Most people will come home, plug their electrical vehicle in and will want it charged before they drive away the next morning, 10-12 hours later. When away from home, they may need a fast charge and then they will go to a commercial charger.
Graeme
It is difficult to say exactly how charging patterns will pan out. It may be given that a large part of renewable power will be solar so that where possible motorists will try to take advantage of off-peak, which will now be through the middle of the day. If retired there will be no problem as you will plug in at a time to suit, but if at work (and not working from home), charging your vehicle at the best price and competing for a charging spot with all your work colleagues may be more problematic.

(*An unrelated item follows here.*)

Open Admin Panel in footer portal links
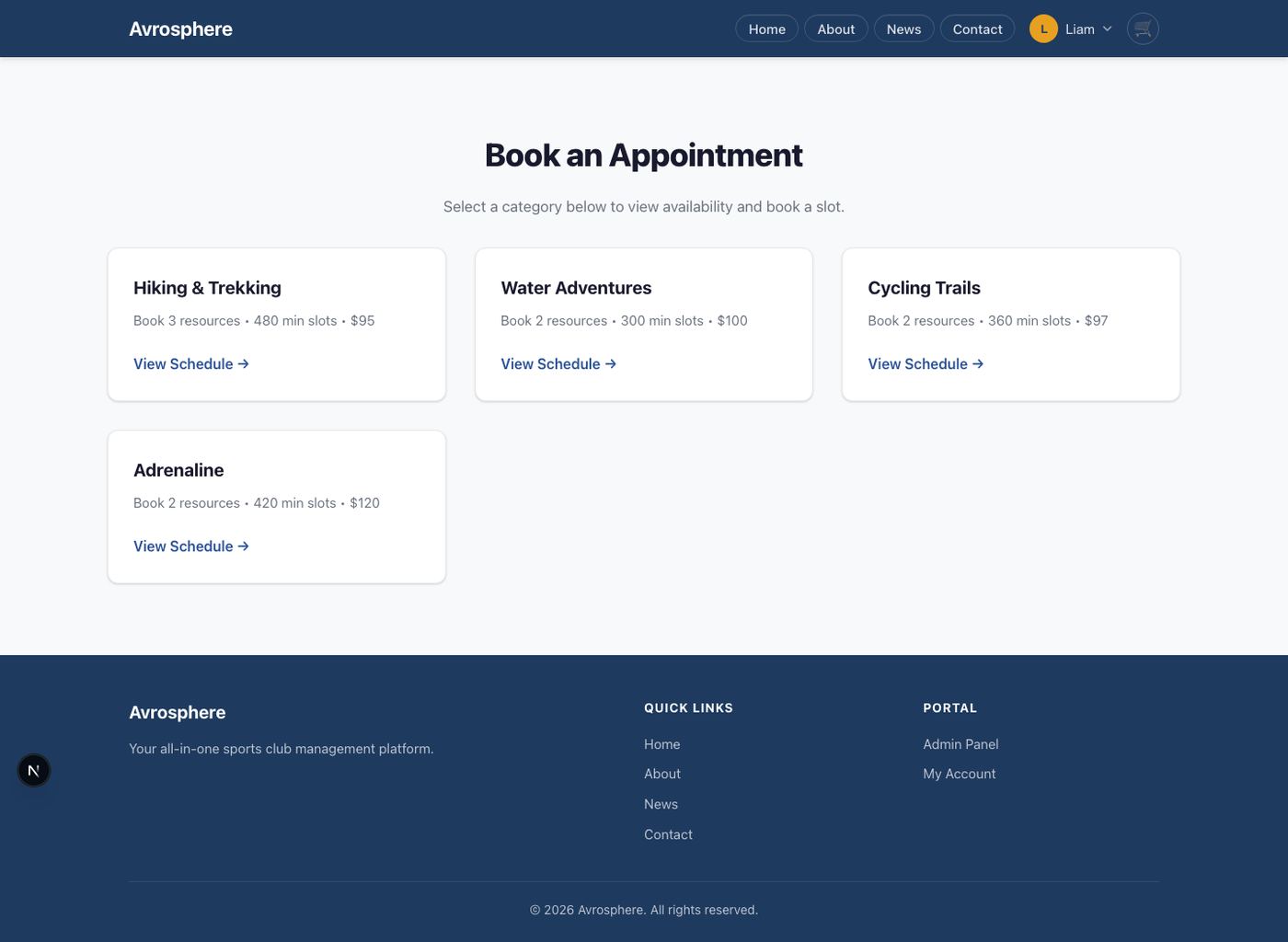This screenshot has height=942, width=1288. 960,744
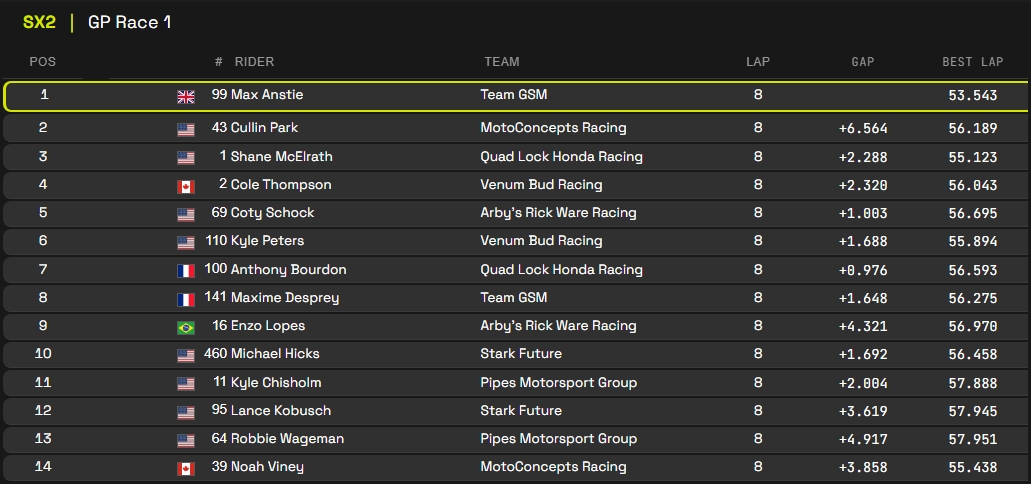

I expect it will get sorted.....eventually.
Regards
Paul
Probably right, Paul.
But in the short to medium term, there will probably be "excess thermal power" continuing to be available in the midnight to 6.00 am slot. Those stations do not ramp up and ramp down as quickly as demand!

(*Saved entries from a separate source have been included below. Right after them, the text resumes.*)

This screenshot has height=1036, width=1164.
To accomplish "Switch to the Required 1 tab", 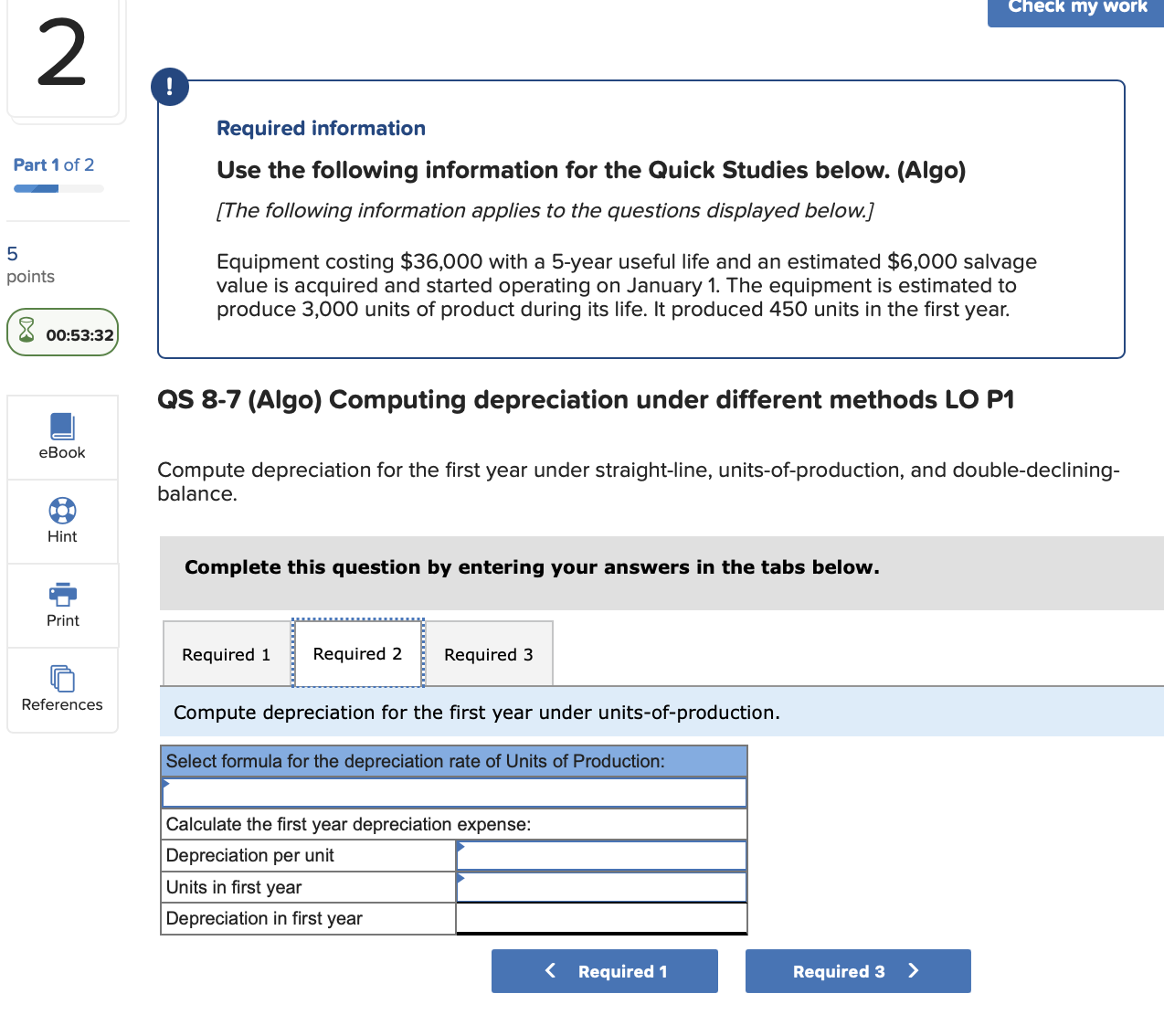I will pos(225,654).
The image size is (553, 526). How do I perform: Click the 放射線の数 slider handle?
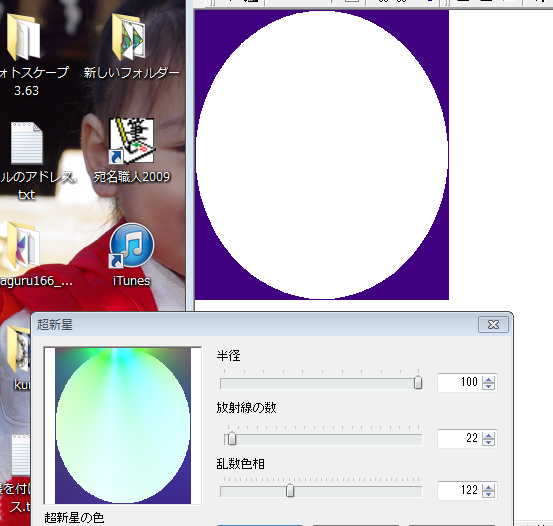click(x=232, y=439)
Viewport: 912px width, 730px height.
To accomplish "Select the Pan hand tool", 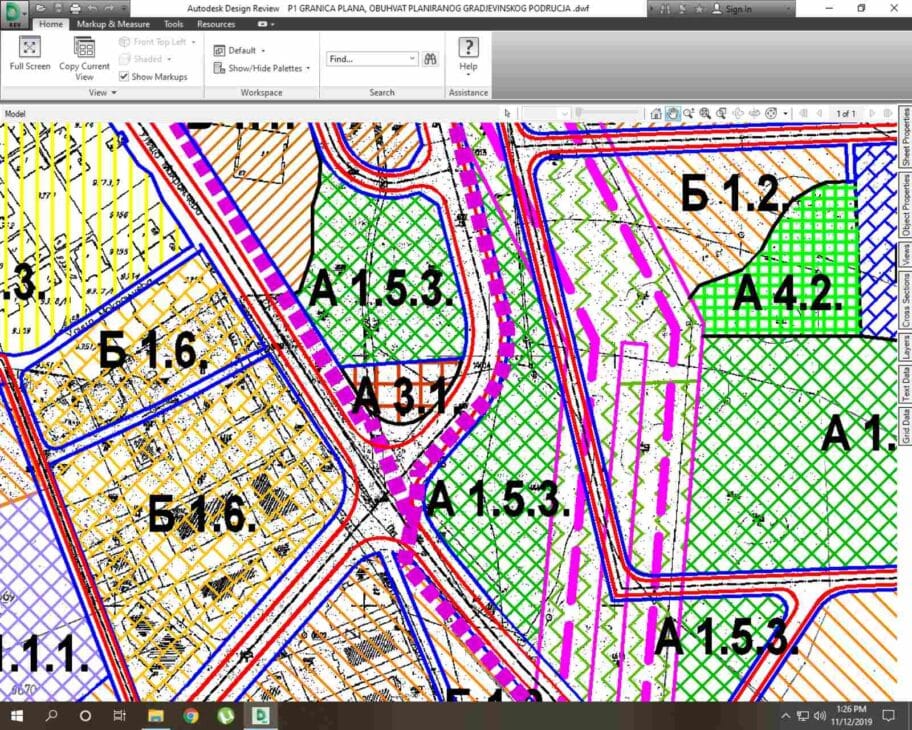I will point(673,114).
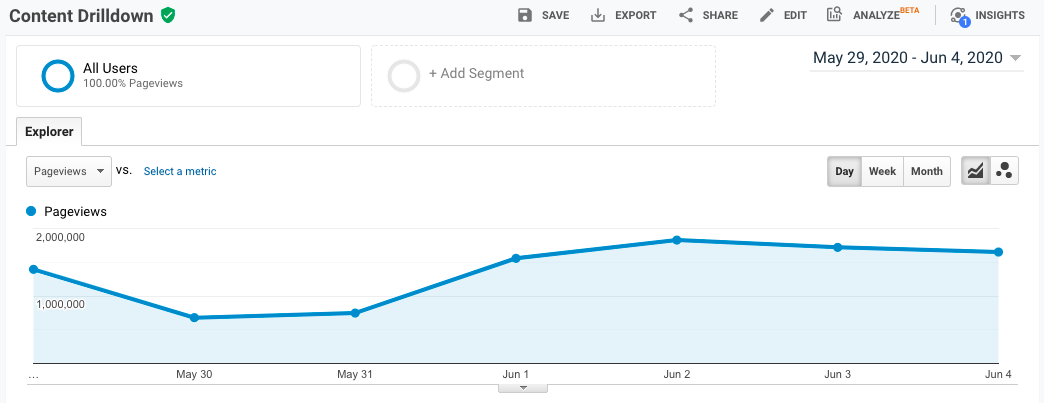Screen dimensions: 1044x403
Task: Click the Jun 2 data point on chart
Action: [x=677, y=240]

It's not so much the fast charging, but the access to ANY power for many people, such as high-rise dwellers where there is no power available in the community garage (or there is no garage), or people who have to park on the street in the inner city (even here, as we do). People having to run stupidly long cables down the outside of buildings so they can charge their vehicles. Fast charge (at a servo or similar) for such people becomes paramount, but it will also wear out the battery faster - lithium batteries like slow charging mostly, but that may change I guess. I only use a USB-C charger on my phone if I need fast juice and don't have the time for a trickle.
Edited for clarity.
Sorry, but you have lost me FF.
Cannot see how you can connect a fast charger to a "stupidly long" extension lead - surely it is limited to 10 amps, perhaps 15 amps in some cases.
Appreciate that people without a car park with a powerpoint do have a problem; they will have to rely on commercial charging stations, like servos.
But would any rational person buy an electrical car if they did not have somewhere to park it? Trying to think of something clever to say about smart chargers and less smart owners!
I'm not connecting them Graeme, I'm saying forget about fast charging, ANY charging is a problem for some people.and that therefore:in a fast charging station somewhere.
Original post slightly edited for clarity.
I think everyone is forgetting some really important aspects of how anything is implemented in life.
The infrastructure for anything new isn't available 100% as of Day One.
When cars were first created, one bought their fuel in tin cans that were opened with (what looked like) a can-punch. It was a big deal. There were no "service stations", nor anyone to change the oil.... it ALL had to be arranged. Fuel was order in. In a way it was cute, but terribly inconvenient.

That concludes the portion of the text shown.